5 Questions for 2017 Year-End Tax Planning

by Mitchell J. Smilowitz, CPA

2017 will end in a heartbeat.  Thanksgiving.  Hanukkah. Then 2018 begins.

Now is the time to spend a few minutes thinking about some last minute actions you can take to lower your 2017 taxes.  Are you claiming all of the deductions for which you are eligible?  Answer these 5 questions and you will be well on your way.

Have You Maximized Your Retirement Contribution?

Search the Internet for tips on reducing taxes and the first item in most lists is to put as much money aside for retirement as allowed by the IRS. Retirement account contributions are a top tax-reduction tool because they serve two purposes.

First, contributions to your JRB 403(b) retirement account lower your taxable income and, therefore, lower the amount of taxes you pay. If you're in the 25% tax bracket and contribute an additional $1,000 before the end of the year, you can cut your tax bill by $250. The contribution likely will lower your state income tax payment, too.

Second, earnings in your JRB account grow tax-free until withdrawn. If you start early, this strategy can offer a powerful boost to your retirement savings.

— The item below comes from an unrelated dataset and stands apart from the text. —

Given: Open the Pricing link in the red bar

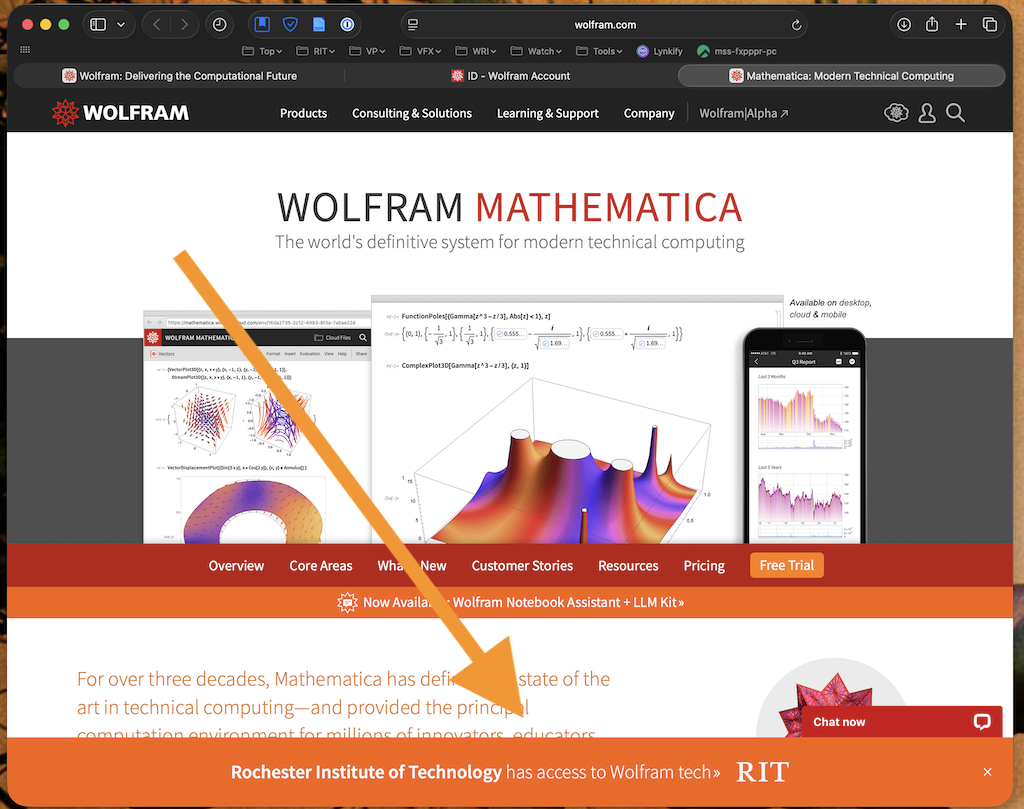Looking at the screenshot, I should pos(704,566).
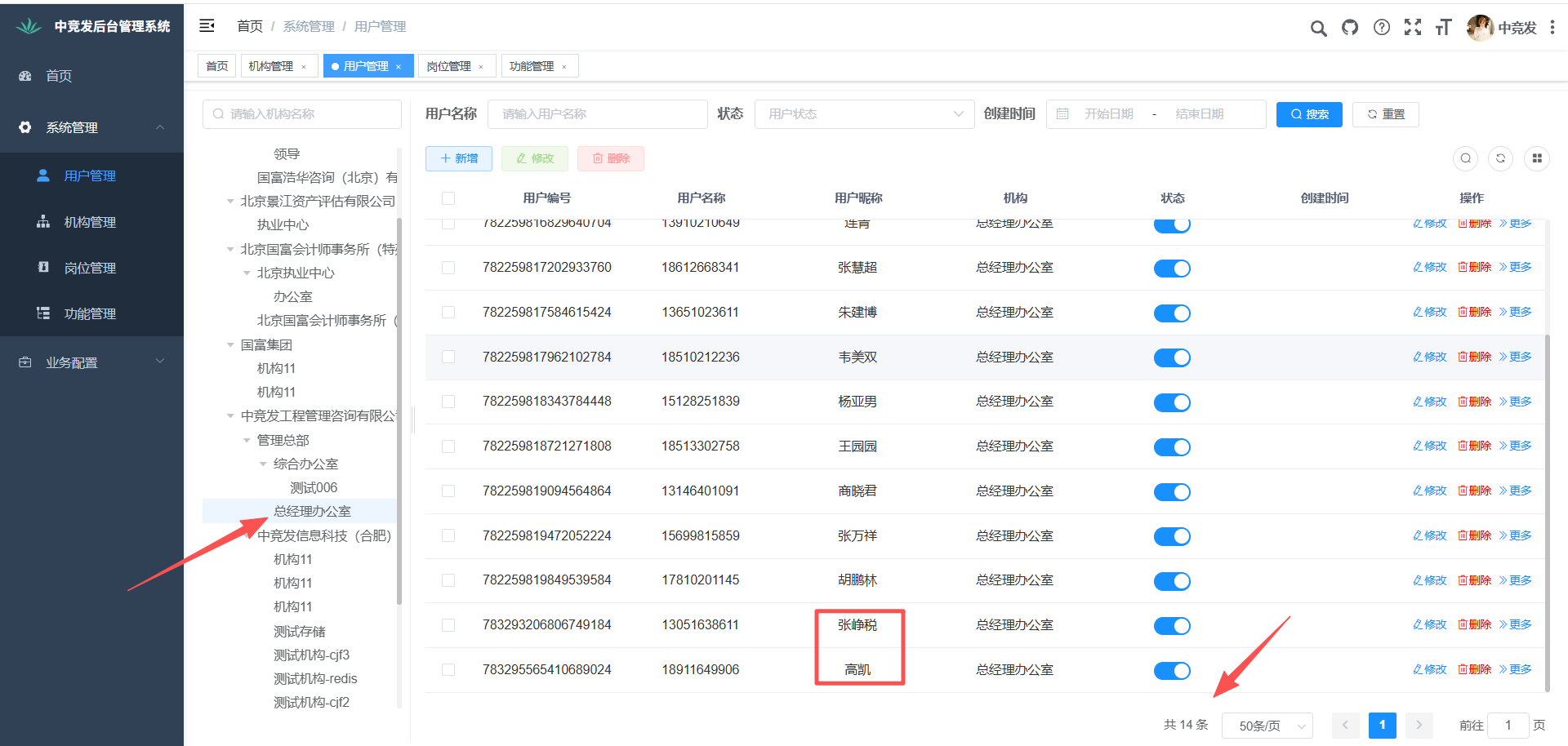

To make additional contributions to your JRB retirement account, please speak with your employer.

What’s the Most You Can Contribute in 2017?

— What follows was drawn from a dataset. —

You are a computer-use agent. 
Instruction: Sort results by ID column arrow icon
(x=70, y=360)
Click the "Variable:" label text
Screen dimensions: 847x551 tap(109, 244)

  • Salary Reduction Contribution -- $18,000 (The maximum pre-tax contribution you can make to your JRB retirement account.)
  • 50+ Catch-Up Contribution -- $6,000 (The maximum additional pre-tax contribution those 50-years-old and up can make to their JRB retirement account.)

For Clergy: Have You Maximized Your Housing Allowance?

If your actual housing expenses are greater than the amount approved by your synagogue but less than the fair market rental value of your furnished home, plus utilities, you may be able to increase your housing allowance declaration. Ask your Board to approve a resolution raising the designated housing allowance if the increase can be substantiated. But remember, the housing allowance can only be claimed prospectively. In other words, you can only increase the deduction for housing expenses incurred between approval of the resolution and the end of the year.

Retired clergy can potentially claim up to 100% of the distribution from their JRB account as a housing allowance. If you are retired and have not yet taken a distribution from your JRB account equal to your housing allowance, contact the JRB at 888-JRB-FREE (572-3733) or staff@jrbcj.org to see if it makes sense for you to take a distribution before the end of the calendar year.

Have You Maximized Contributions to a Health Savings Account?

If you or your spouse have a high-deductible medical plan, you can create a Health Savings Account (HSA) to pay for medical expenses. Contributions to an HSA are made with pre-tax dollars. Withdrawals used for medical expenses are not taxed. Unused money contributed to an HSA accumulates and grows tax-free (similar to the assets in a retirement account). Contribution limits for HSAs in 2017 are $3,400 for individuals and $6,750 for families. Those 55 or older can contribute an additional $1,000. For more information on HSAs, please see IRS Publication 969.

Have You Maximized Your Child and Dependent Care Deductions?

Federal tax law allows at least three options for deducting child and dependent care expenses from your taxable income.

  • The Child and Dependent Care Tax Credit allows a deduction for child care expenses for your child or other dependent (such as a parent) incurred while you were working or job hunting.  Depending on your income, you can deduct from 20%-35% of the cost of allowable expenses up to $3,000 for one dependent ($6,000 for two or more). For more information, please see the IRS fact sheet on the Child and Dependent Care Tax Credit.
  • Depending on your income, you may also be eligible for the Child Tax Credit. The Child Tax Credit is $1,000 per child age 16 or younger.  In 2017, the maximum income to claim the full Child Tax Credit is $110,000 for married couples filing jointly, $55,000 for married couples filing separately and $75,000 for single head of household taxpayer. For more information, please see the IRS FAQ on the topic.
  • If you contribute to a Dependent Care Flexible Spending Account with your employer, make sure you use the funds remaining in it. Flexible spending accounts are generally use-it-or-lose-it plans; money remaining in the account cannot be carried over. You can use the money in your 2017 FSA to pay for dependent care expenses incurred through March 15, 2018. These claims must be submitted by April 30, 2018. Eligible expenses include preschool, summer day camp, before- and after-school programs and child or adult daycare. For more information on FSAs, please see IRS Publication 969.

Have You Itemized All of Your Miscellaneous Deductions?

Taxpayers can deduct several kinds of unreimbursed expenses – such as work-related travel (including auto expenses), job hunting costs, dues to professional organizations and work-related clothing – if your total itemized deductions during the tax year exceed the standard deduction and your miscellaneous deductions are greater than 2% of your adjusted gross income. This IRS Fact Sheet provides more detail on these deductions, but you will also want to speak with your tax preparer.

There are other deductions you may be able to take to reduce the income taxes you pay – state and local taxes, mortgage interest deductions and charitable contributions, for example. These deductions can make a big difference in lowering your 2017 federal, and often state, tax liability.